Oleh : Samsul Nizar (Guru Besar dan Ketua
Sungguh benar firman Allah “Sesungguhnya dalam penciptaan langit dan bumi, silih bergantinya malam dan siang, bahtera yang berlayar di laut membawa apa yang berguna bagi manusia, dan apa yang Allah turunkan dari langit berupa air, lalu dengan air itu Dia hidupkan bumi sesudah mati (kering)-nya dan Dia sebarkan di bumi itu segala jenis hewan, dan pengisaran angin dan awan yang dikendalikan antara langit dan bumi; sungguh (terdapat) tanda-tanda (keesaan dan kebesaran Allah) bagi kaum yang memikirkan (QS.Al-Baqarah : 164)”.
Masih banyak firman Allah yang menjelaskan tentang berbagai rahasia Allah terhadap ciptaan-Nya. Di antara tujuan Allah adalah agar manusia belajar (i’tibar) atas semua fenomena yang ada. Di antara begitu banyak fenomena ciptaan-Nya yang patut diambil pelajaran adalah “paku”.

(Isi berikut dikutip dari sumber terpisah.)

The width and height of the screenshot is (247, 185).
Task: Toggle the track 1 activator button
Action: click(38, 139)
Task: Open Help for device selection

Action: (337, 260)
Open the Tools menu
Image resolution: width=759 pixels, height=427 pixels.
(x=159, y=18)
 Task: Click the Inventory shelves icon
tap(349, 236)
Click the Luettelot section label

Eksistensi paku sangat diperlukan. Bahkan, semua manusia mengenal paku. Fungsinya sangat vital dalam kehidupan. Namun, meski akrab dengan paku, sesungguhnya paku memberi banyak pelajaran bagi kehidupan manusia.

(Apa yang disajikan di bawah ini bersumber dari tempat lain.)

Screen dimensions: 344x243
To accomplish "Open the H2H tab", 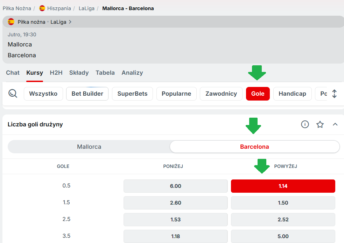I will (x=56, y=73).
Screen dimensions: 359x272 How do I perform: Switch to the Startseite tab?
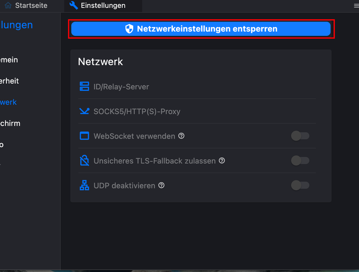click(26, 6)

Dalam memfungsikan tugas pokok paku, ia tak bisa lepas dari martil (penokok). Tugas paku adalah menyatukan dua sisi yang terpisah. Ketika martil melaksanakan tugasnya menokok paku,acap kali 2 (dua) fenomena muncul, yaitu tetap lurus menghunjam melaksanakan tugas dan fungsinya atau bengkok tanpa mampu melaksanakan tugasnya untuk merekat dua sisi benda.

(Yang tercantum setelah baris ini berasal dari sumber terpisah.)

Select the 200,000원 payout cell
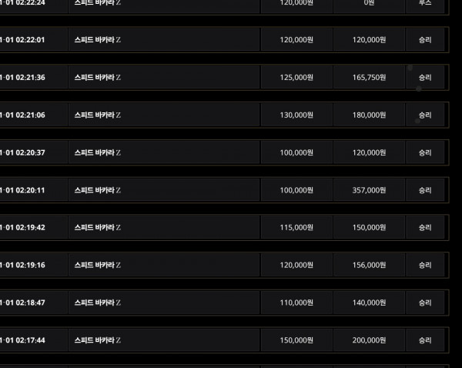The width and height of the screenshot is (462, 368). (x=370, y=340)
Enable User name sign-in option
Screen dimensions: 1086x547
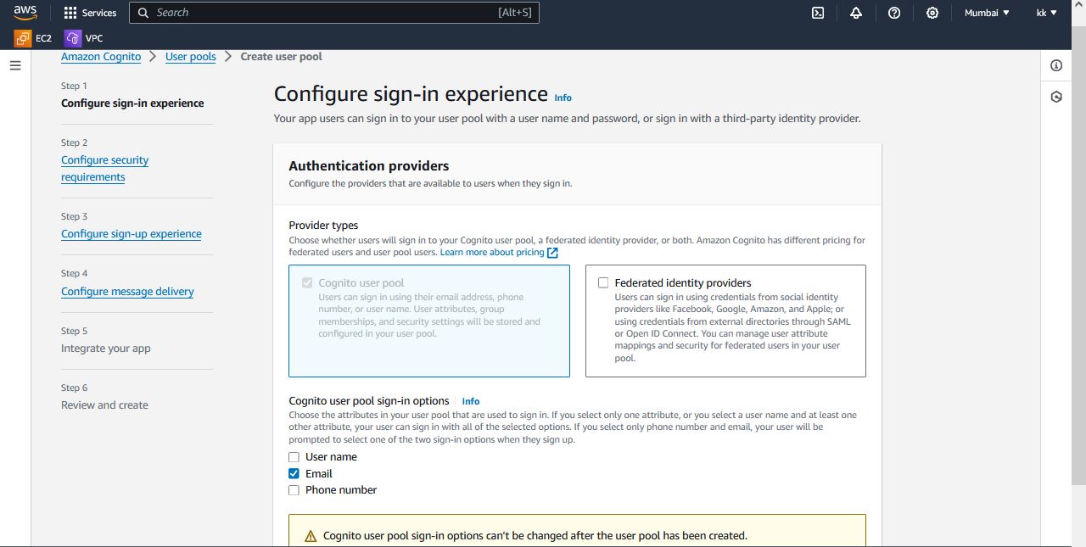tap(294, 457)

Kehidupan bagai paku lurus dan paku bengkok. Eksistensi manusia harusnya mampu melaksanakan tugas dan fungsinya secara lurus (haniif) sesuai risalah Allah secara vertikal dan hukum konsensus manusia yang disepakati untuk mencapai kemashlahatan kemanusiaan secara horizontal. Bagai paku yang merekatkan, maka manusia dalam melaksanakan tugas dan fungsinya harus mampu merekat berbagai potensi manusia dalam bingkai tusi kekhalifahan yang rahmatan lil ‘aalamiin. Dalam melsanakan tugas dan fungsinya, manusia sebagai khalifah perlu didukung seluruh elemen. Eksistensinya perlu dijaga, dipupuk, dikawal, serta didukung selama ianya mengikuti aturan vertikal dan horizontal.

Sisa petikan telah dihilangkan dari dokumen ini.